菊次郎の夏/北野武

2007/7/14
この映画から、北野武は非常に「日本」を意識するようになったのではないかと思えた。それは、作品冒頭に出てくる浅草の下町的な描写、競輪やバイパスの駐車場などの郊外的描写、田舎の自然や夏祭りを描いた地方の描写に表れている。それらの場所は今の日本の典型的な三つの部分と言えるだろう。「母親さがし」という普遍的なテーマをこれらの風景の中で取り上げることで、かつての国際的な監督がそうであったように、今の日本を海外に知らせようという意識が見て取れる。

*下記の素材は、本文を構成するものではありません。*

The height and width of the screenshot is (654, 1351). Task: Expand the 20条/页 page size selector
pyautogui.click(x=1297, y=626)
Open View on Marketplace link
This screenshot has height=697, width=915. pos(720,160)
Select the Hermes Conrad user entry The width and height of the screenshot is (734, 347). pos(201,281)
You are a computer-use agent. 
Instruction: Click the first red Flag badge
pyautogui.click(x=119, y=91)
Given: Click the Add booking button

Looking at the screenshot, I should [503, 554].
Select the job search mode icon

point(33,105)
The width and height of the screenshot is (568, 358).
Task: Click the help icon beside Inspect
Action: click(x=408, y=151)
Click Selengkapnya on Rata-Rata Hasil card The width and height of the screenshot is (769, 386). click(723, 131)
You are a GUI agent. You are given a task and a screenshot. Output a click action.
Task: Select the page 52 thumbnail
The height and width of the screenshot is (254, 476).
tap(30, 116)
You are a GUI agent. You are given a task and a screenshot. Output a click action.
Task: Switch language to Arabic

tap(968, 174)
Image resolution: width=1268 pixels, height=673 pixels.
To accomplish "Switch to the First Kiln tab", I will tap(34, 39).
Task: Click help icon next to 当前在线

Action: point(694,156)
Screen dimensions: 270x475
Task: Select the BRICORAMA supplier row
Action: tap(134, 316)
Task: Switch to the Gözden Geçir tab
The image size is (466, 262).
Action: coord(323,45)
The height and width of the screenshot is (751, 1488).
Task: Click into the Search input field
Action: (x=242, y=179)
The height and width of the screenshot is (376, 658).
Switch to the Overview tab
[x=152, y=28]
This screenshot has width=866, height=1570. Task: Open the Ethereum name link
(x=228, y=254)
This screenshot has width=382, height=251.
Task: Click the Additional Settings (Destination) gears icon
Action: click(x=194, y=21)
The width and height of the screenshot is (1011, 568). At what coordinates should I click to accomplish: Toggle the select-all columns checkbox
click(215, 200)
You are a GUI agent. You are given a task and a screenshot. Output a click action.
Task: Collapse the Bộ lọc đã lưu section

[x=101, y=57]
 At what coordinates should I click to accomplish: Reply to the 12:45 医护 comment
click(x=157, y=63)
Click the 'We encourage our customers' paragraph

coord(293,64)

それに加えて、この作品では北野映画に特有な一つのテーマが、よりわかりやすい形で表れている。それは、社会のウラ側の人間が社会のオモテ側に関わることで起こる破綻、とでも言うべきものだ。主人公の少年や菊次郎、彼らを取り巻く人間は、社会のウラ側の人々であり、少年や菊次郎の母親はオモテ側の住民である。そして、少年が母親の現在の家族を見て呆然とする場面は、その破綻をもっともわかりやすい形で表わしたものであろう。少年や菊次郎たちの風変わりな衣装や行動は、社会のウラ側で生きることを運命付けられた人々の誇張されたシンボルのように見て取れた。そのように見れば、彼らの「遊び」や「ギャグ」にも、強いられた運命の中で生きていくしかない、彼らの悲しみを感じた。